Machine Translation

Sat Sep 12 18:09:07 CEST 2009

I agree.

Peter

From: felix.sasaki at googlemail.com [mailto:felix.sasaki at googlemail.com] On Behalf Of Felix Sasaki
Sent: Saturday, September 12, 2009 12:06 AM
To: Kent Karlsson
Cc: Peter Constable; ietf-languages at iana.org
Subject: Re: Machine Translation

Of course one could define several machine translation related extensions, but at some point the suitability of language tags is really in question. E.g. how would you represent a bleu score as an extension?

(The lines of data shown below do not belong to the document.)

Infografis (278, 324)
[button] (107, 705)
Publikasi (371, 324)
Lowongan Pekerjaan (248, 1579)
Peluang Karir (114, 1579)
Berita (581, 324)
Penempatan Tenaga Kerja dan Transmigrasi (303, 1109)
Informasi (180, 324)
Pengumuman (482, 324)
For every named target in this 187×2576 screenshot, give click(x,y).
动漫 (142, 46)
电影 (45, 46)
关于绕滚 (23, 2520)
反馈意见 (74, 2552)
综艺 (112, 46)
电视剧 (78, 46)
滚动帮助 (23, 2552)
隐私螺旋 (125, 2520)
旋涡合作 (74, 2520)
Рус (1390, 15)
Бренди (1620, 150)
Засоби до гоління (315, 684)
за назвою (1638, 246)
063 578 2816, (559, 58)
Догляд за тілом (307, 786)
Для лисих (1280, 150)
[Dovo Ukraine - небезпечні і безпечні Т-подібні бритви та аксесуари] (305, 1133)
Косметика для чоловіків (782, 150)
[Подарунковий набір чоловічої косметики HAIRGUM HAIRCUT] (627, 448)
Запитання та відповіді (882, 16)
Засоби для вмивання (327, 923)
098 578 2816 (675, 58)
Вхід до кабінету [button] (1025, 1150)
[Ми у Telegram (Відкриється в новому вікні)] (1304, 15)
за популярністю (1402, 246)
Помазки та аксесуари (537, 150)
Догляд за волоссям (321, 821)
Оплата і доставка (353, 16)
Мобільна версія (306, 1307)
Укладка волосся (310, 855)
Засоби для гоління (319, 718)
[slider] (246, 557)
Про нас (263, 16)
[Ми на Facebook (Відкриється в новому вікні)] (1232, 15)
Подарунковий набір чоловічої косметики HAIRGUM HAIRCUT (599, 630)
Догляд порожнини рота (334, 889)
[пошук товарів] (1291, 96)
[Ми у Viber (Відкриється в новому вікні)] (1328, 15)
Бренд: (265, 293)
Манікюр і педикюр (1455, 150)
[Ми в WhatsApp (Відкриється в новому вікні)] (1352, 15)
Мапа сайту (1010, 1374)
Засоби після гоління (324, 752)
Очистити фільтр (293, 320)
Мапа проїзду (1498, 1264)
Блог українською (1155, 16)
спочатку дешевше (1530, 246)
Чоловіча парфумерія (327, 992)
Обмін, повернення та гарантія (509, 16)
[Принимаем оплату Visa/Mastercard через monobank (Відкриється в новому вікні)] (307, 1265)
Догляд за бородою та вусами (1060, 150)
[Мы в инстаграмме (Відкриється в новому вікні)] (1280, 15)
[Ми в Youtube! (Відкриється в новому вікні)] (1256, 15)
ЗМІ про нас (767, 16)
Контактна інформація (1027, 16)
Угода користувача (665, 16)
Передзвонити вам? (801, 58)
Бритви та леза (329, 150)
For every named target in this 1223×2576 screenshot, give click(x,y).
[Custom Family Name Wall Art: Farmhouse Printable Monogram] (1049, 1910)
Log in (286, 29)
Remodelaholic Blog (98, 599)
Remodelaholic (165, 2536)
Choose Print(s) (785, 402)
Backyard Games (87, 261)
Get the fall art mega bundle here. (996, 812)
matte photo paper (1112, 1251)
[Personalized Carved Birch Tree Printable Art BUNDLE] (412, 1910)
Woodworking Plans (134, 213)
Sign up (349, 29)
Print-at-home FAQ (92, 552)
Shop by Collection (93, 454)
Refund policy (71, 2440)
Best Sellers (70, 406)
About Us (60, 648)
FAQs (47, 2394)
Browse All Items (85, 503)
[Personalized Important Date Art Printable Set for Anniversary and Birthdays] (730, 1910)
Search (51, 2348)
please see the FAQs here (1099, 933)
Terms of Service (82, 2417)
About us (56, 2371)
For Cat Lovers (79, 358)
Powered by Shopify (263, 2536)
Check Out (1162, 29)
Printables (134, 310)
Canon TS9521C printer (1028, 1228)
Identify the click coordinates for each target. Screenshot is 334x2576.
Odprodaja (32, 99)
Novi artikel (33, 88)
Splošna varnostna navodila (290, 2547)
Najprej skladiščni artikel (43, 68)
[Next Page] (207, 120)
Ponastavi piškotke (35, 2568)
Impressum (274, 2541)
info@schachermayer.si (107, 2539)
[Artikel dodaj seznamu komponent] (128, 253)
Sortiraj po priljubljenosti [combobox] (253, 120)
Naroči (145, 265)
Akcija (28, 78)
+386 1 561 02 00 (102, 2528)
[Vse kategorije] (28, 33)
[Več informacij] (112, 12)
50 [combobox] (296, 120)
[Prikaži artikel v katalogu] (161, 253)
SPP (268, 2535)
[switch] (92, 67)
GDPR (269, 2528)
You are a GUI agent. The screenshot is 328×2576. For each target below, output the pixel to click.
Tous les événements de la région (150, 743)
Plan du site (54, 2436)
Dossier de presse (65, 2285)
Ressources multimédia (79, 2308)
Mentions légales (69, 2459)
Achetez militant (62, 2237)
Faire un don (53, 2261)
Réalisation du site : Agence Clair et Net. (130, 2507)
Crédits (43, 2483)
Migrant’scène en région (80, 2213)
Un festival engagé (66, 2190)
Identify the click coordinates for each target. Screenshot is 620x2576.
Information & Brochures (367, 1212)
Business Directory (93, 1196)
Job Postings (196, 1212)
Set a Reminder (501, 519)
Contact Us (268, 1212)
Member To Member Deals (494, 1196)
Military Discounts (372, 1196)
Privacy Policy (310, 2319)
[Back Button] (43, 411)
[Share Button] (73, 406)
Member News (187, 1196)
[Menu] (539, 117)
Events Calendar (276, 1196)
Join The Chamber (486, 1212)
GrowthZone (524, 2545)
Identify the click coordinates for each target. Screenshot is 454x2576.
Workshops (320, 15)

The point is that proper metadata for evaluation of machine translation soon goes beyond a simple "can be represented as a closed set of strings" pattern.

Felix
2009/9/11 Kent Karlsson <kent.karlsson14 at comhem.se<mailto:kent.karlsson14 at comhem.se>>
What you say is correct for a (single) variant subtag, as initially suggested, but extension subtags
work differently. See http://tools.ietf.org/search/rfc5646#section-2.2.6. Data like that you refer
to can be put in the part that follows the extention "singleton".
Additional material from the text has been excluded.